Пашка таинственно манит меня от стоянки под густые кроны деревьев.
Тут уже ночь. С шумом падает прошлогодняя шишка.
Встрепенулась разбуженная птица. Кто-то вздохнул…
Мы долго стоим, слушаем лесные шорохи, пока густой мрак не окутывает всю землю.
В сплошной темноте возвращаемся к стоянке. Я доволен этой молчаливой встречей с лесом, с его ночной тишиной…
На стоянке полыхает огонь, обнимая концы лиственничных дров. Тихо качаются над костром тяжелые лапы столетних елей. Безвольно стелется сизый дымок над поляной.
- Где вас носило? - встречает нас Гурьяныч.
- По лесу ходили. Ну и хорошо же там! - радостно отвечает Пашка.
- Лес, милый мой, - это школа жизни. С ним только подружись - всему тебя научит…
Мы усаживаемся у костра и начинаем расправляться с ужином. Вяленое оленье мясо - подарок Дулуу, - пахнущее дымом и солнцем, поджаренное прямо в огне костра, кажется необыкновенно вкусным.
Спасибо тебе, Дулуу! Где-то в лесу у огонька ты тоже, наверно, пьешь сейчас крепкий чай с поджаренным на углях деревенским хлебом и вспоминаешь о нас…
НОЧНОЙ ГОСТЬ
В тучах гаснут звезды. Пробуждается ветер. Пахнет дождем. Пора спать.
Пашка допивает чай, забирается вместе со стариком в палатку. Я подкладываю в костер толстое бревно, на всю ночь, и тоже готовлюсь ко сну.
Поздний час ночи. В тишине стоит лес со своими тяжкими вздохами. Он стал еще прекраснее оттого, что взошла луна и ворвалась в его ажурные просветы. Луна необыкновенно белая и кажется такой близкой, что хоть рукой бери. Навстречу ей, точно из глухого подземелья, дыбятся грозные тучи, и в них буйствует гром.
Над тлеющими головешками костра вспыхивает и потухает синее пламя. Но вот в тучах погасла луна, и угольно-черный мрак окутал стоянку. Ветер, обрушиваясь на лес, качает стволы елей, нагоняет сон.
Крепко спится в тайге уставшему человеку. Но вот какой-то звук задел уснувший слух, что-то тревожное донес он… Надо проснуться, прийти в себя. А я никак не могу очнуться. Странное забытье! Но тревога и во сне не рассеивается, остается во мне, как несмолкшее эхо…

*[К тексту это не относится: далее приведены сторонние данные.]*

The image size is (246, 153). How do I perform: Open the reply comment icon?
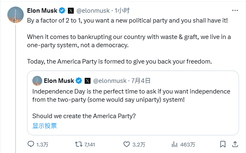pos(31,144)
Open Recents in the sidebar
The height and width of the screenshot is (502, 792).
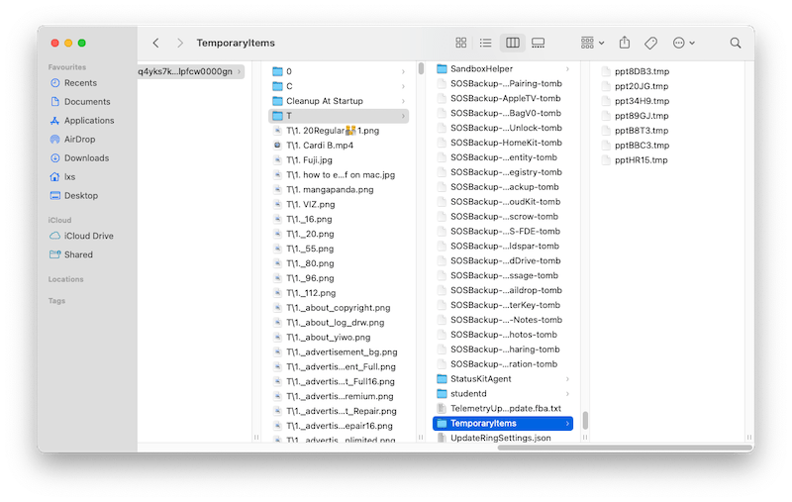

Опять смутно ловлю какой-то шум, еще и еще. Что-то творится вокруг меня, силюсь пробудиться, преодолеть свинцовую тяжесть сна и не могу.
И вдруг кто-то сильно толкает в бок. Душераздирающий крик Пашки мгновенно вырывает меня из забытья. Падает палатка, гремит посуда… Ничего не понимаю! Что случилось?! Пытаюсь высвободиться, захватываю руками что-то живое, мокрое, шерстистое… Лицо обжигает гневное звериное дыхание. Мне не хватает воздуха. Пашка орет. Я растерялся, никак не могу выбраться из спального мешка.
- М-медведь!.. - слышу истошный крик Гурьяныча.
Наконец с трудом отбрасываю край палатки. Вижу страшное зрелище: черный медведь наскакивает на старика, сбивает с ног, наваливается на него всей тушей… Пашка уже на ногах, хватает тлеющую головешку, с ожесточенной решимостью бросается на помощь деду, тычет зверю в морду огнем… Тот ревет, отскакивает от Гурьяныча и, на миг замирая, как-то растерянно смотрит на меня малюсенькими, как будто круглыми, глазами.
- Потап! - радостно вырывается у меня, когда я вдруг по белому галстуку на черной шерсти груди и по знакомой хитрющей морде узнаю прирученного в экспедиции звереныша.
Медведь бросается ко мне, жмется, лижет горячим языком мое лицо и обрадованно мычит. Чувствую - рад, косолапый, встрече с людьми. Я обнимаю его, но все еще не могу прийти в себя от пережитого страха.